What is needed | Print, exactly as they appear, only the lines from the line that contains "Click the 1진료실 권태찬 row label" through the end of the listing.

• • • • • • •

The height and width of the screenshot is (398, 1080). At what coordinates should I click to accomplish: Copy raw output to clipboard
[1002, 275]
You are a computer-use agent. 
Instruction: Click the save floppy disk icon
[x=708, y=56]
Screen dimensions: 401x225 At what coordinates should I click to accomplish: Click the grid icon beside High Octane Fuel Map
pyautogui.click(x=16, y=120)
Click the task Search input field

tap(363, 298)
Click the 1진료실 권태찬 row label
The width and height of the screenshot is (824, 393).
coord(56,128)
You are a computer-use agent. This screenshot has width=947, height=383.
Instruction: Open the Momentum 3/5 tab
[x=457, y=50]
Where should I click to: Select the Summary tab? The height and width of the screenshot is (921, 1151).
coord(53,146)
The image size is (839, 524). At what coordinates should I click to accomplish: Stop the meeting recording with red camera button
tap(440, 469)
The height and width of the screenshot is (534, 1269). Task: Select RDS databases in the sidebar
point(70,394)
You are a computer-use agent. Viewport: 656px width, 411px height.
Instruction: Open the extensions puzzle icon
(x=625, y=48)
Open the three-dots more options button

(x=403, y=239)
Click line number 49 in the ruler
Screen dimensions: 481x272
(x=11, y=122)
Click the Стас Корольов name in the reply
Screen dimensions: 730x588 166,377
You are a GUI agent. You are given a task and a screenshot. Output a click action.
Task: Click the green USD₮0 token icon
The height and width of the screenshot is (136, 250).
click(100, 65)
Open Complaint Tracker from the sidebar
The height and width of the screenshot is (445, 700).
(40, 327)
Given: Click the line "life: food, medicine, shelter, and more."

• • • • • • •

Your response |
Click the 1진료실 권태찬 row label
The width and height of the screenshot is (824, 393).
coord(56,128)
You are a computer-use agent. This screenshot has width=947, height=383.
Instruction: Open the Momentum 3/5 tab
[x=457, y=50]
Where should I click to: Select the Summary tab? The height and width of the screenshot is (921, 1151).
coord(53,146)
The image size is (839, 524). At what coordinates should I click to accomplish: Stop the meeting recording with red camera button
tap(440, 469)
The height and width of the screenshot is (534, 1269). Task: Select RDS databases in the sidebar
point(70,394)
You are a computer-use agent. Viewport: 656px width, 411px height.
Instruction: Open the extensions puzzle icon
(x=625, y=48)
Open the three-dots more options button

(x=403, y=239)
Click line number 49 in the ruler
Screen dimensions: 481x272
(x=11, y=122)
Click the Стас Корольов name in the reply
Screen dimensions: 730x588 166,377
You are a GUI agent. You are given a task and a screenshot. Output a click action.
Task: Click the green USD₮0 token icon
The height and width of the screenshot is (136, 250).
click(100, 65)
Open Complaint Tracker from the sidebar
The height and width of the screenshot is (445, 700).
(40, 327)
Given: Click the line "life: food, medicine, shelter, and more."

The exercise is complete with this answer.